Out Of Context, Preservation As Art

I have started working on a new photo series. Most of the work I do centers around old photography (and by old I mean 19th century to early 20th century). For a few years now I have collected old film, daguerreotypes, ambrotypes, tintypes, snapshots, glass plate negatives, etc. I found myself constantly drawn in to images of people I don’t know from time periods I can only imagine. As strange as it seem to some, I find old portraits and images not only interesting, but also comforting. It might sound odd to feel a sort of kinship to people you don’t know, but it what inspires my work.

For this particular series, I am playing with the idea of taking old images “out of context” or out of their original states. That can mean turning a tintype into a cyanotype or an ambrotype in to a c-print on vellum, really the possibilities are endless. I started doing this almost a year ago now, seeing what an image from one medium would like in a new medium. The idea came in part from a preservation standpoint. Part of photographic preservation often means scanning or photographing images to make a digital copy for research and safe keeping. A lot of older photographs are usually susceptible to some sort of degradation and preservation keeps those images alive by digitizing them and safely storing them. I wanted to take this idea a step farther though. I wanted to give a new life to a fading image.
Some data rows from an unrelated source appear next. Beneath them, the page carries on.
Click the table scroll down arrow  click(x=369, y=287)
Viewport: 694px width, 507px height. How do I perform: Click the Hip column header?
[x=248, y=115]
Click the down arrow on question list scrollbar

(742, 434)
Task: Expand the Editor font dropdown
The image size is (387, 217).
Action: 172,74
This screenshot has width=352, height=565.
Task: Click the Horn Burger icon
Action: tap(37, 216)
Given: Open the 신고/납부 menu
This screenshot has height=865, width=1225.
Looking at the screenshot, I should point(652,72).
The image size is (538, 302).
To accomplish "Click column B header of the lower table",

My idea was to take images of people who have long since been forgotten and create a new take on them through a new artistic presentation. Don’t get me wrong, the original images are breath taking and beautiful. But the fact is, some of these images where in such bad shape when they were found that even if there are properly stored now the damage can not be undone. So I don’t want to just preserve their damaged state, but try to restore and give a bit of new life to a different state of the image. It may be a little out of context from the original image, but it will celebrate the rich medium of photography and its many processes.

InMyMind_EmilyPate2016
“In Mind Mind” ©EmilyPate2016  A collection of tea-toned cyanotypes on watercolor paper

This is my first piece from this series. It is a collection of images I have re-made into tea-toned cyanotypes. I have called this piece “In My Mind.” It is a personal reflection of the images I have come to collect and the idea that now they don’t just exist in their original faded states in old boxes, basements, and under beds. They are now in my mind and in my art.